%%

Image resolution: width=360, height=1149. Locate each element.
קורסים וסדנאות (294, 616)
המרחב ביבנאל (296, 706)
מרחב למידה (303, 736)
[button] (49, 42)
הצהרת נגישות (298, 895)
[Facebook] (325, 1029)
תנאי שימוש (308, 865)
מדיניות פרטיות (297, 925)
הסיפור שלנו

%%

Give again only the lines of the material above that run from the one with "[button] (49, 42)" through the end, both included, exactly as they appear.

| Finished exercise |
[button] (49, 42)
הצהרת נגישות (298, 895)
[Facebook] (325, 1029)
תנאי שימוש (308, 865)
מדיניות פרטיות (297, 925)
הסיפור שלנו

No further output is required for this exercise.